To conclude, let us return to the “republican” definition of the beautiful, which I oppose to its “angelic” definition. By republican I mean the tradition which sees the collective as the basis of the free production of being. And by “the beautiful” I understand an excedence, an innovation. A freedom which is liberated, a liberty which is ever-increasingly free, ever-increasingly potent. Whereas the angel is the symbol of a deficit, of a relationship which will never be resolved. An unexpected illustration of the confusion of being, which is opposed to the construction of being and to its collective clarification. What a bad taste the angel has in his mouth. What impotence he expresses. At bottom, the angel remains the demonstration of a power which is disillusioned and malign.38

Currently, this angelic being of art, with its pretense to autonomy, circulates restlessly, chasing interchangeable opportunities, losing even its capacity to think beauty. It runs in circles, chasing its own angelic tail. The dominant market-biennial nexus—based on the financial subsumption of aura and an accelerated peddling of content—erases the artistic qualities of the idioms thus circulated. As Neil Cummings has put it, markets mark the things that circulate through them.39 The forms of stabilizing values inherent to the market-biennial nexus depend on the circulation of emptied commodities (the faster they move, more valuable they become).
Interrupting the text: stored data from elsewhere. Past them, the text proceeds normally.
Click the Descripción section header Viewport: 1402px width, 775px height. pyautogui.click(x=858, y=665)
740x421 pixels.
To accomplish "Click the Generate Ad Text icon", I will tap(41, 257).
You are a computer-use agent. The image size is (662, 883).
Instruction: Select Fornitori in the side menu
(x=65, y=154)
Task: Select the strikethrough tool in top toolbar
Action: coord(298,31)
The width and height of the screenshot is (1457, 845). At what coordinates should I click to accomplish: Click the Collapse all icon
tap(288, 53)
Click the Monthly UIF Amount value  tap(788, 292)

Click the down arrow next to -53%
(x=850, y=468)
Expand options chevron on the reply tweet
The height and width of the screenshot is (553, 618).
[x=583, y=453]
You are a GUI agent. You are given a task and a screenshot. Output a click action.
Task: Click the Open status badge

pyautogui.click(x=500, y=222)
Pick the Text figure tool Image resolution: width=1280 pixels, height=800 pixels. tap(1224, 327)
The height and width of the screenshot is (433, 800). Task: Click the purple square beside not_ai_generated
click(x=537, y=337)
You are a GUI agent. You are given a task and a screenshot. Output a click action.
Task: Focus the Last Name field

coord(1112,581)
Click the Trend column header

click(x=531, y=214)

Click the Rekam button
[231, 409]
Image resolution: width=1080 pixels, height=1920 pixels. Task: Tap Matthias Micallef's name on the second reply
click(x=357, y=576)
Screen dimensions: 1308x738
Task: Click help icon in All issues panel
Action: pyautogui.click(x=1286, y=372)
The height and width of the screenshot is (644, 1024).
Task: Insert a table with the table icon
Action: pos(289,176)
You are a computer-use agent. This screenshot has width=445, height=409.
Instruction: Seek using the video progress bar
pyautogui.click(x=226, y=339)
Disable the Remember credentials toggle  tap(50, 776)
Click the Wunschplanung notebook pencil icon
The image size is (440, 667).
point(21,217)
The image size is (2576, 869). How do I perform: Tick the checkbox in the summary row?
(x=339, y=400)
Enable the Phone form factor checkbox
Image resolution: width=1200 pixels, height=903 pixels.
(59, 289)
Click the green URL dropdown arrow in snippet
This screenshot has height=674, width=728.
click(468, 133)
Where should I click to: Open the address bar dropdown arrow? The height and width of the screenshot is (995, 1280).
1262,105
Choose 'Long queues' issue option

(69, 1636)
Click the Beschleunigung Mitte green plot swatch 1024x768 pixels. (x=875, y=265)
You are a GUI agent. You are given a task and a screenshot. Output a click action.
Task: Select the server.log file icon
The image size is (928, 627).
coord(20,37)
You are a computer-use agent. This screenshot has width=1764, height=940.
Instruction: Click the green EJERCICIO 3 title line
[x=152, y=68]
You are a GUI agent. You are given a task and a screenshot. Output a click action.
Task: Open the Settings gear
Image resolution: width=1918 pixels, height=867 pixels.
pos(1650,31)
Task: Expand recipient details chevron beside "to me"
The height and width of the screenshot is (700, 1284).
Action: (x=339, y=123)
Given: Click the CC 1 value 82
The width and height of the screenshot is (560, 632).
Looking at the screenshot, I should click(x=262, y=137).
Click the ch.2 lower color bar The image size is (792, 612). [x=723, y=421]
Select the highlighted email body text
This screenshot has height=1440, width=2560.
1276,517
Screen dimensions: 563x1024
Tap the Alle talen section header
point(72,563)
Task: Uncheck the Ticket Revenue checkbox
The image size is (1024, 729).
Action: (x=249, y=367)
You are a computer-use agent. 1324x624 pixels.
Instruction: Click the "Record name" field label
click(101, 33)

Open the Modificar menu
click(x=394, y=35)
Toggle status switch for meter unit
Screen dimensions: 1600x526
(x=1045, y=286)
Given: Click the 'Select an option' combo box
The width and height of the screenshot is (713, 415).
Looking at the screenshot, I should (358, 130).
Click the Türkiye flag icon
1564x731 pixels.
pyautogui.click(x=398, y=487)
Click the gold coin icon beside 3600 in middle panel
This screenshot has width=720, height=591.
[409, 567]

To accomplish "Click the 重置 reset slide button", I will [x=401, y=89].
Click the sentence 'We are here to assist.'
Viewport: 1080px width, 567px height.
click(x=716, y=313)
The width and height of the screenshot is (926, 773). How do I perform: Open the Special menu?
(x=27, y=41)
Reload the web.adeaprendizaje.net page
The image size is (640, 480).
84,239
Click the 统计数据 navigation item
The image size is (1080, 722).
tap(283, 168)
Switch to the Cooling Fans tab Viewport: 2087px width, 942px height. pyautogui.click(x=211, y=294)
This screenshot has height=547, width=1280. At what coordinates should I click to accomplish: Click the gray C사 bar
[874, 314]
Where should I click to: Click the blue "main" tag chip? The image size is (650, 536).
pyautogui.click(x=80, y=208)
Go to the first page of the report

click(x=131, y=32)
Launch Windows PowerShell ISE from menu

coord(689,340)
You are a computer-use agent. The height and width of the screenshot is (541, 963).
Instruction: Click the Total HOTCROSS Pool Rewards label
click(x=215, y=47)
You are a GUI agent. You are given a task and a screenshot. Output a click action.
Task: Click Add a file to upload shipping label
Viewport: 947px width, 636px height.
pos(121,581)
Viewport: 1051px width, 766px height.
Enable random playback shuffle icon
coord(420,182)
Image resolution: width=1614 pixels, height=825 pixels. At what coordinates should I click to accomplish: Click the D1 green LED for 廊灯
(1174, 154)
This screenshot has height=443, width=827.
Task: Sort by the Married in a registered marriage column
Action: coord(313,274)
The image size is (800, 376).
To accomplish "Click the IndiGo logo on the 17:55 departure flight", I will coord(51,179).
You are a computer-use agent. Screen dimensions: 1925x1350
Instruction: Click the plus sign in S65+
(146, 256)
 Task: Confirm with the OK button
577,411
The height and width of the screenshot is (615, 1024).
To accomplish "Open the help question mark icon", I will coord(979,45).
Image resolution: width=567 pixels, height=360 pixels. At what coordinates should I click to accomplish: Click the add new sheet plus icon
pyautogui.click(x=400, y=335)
Strikes, boycotts, and occupations identify these self-referential operations for what they are: empty usurpations. When art-sustaining environments emerge, dark matter gets brighter, and new institutions of the commons sustain not only artistic practices, but also artistic values. They form what John Roberts calls the “secondary economy” of art—an institutional habitat where art regains its function as a collective practice of freedom and exercises its powers of negation, infinite ideation, and existential playfulness.40 Hito Steyerl, looking for a refuge from endless circulation and subsumption, envisions such an economy as an alternative system of artistic currency—a current of social and artistic energies redirected from propelling exploitative circulation and towards the welfare of art workers and their cooperative networks and gift economies.41

Art workers working on boycotts, strikes, and occupations, are actually able to make more interesting, conceptually charged, and imaginative art—qualities that are erased in the circulatory pace of the blue-chip gallery vortex. This statement only seems grandiose. It is an article of faith shared by art theory and avant-garde practice that artistic qualities are stupefied by the institutional systems tasked with their sustenance. In this context, one usually refers to Marcel Duchamp and his ironic forms of dematerialization, to the self-destructive art of Gustav Metzger, or to the artistic laziness of Mladen Stilinović. However, productive withdrawal as discussed here should not be mistaken for an individualized artistic gesture (as conceptually enticing as this would be); rather, they should be associated with Walter Benjamin’s notions of repurposing the apparatuses of cultural production. In this sense, productive withdrawal is more aligned with figures like Gustave Courbet, Bertolt Brecht, the Russian constructivists, and the Situationist International, which all refused to sustain art systems, revamping them in the process. In fact, art regains its capacity for republican potency and creative excess only in the context of what Benjamin described, following Brecht, as “functional transformation” (Umfunktionierung), i.e., the liberation of the forms and instruments of production by a progressive intelligentsia, who instead of simply “transmitting the apparatus of production, change it to the maximum extent possible in the direction of socialism.”42

In 1972, Jerzy Ludwiński, a Polish theoretician of conceptual art and herald of a postartistic age, described the process of the dissolution of art into general social praxis: “Perhaps, even today, we do not deal with art. We might have overlooked the moment when it transformed itself into something else, something which we cannot yet name. It is certain, however, that what we deal with offers greater possibilities.”43

It is interesting that this idea of art venturing beyond its current systemic ossifications—an idea similarly expressed by many of Ludwiński’s contemporaries, like Lucy Lippard, Allan Kaprow, George Maciunas, and Rasheed Araeen, just to name a few—is so often associated with productive withdrawals. As the strikes, boycotts, and occupations described above demonstrate, restoring art’s capacity to be a practice of freedom keeps art workers too busy to be bothered with the trappings of artistic circulation.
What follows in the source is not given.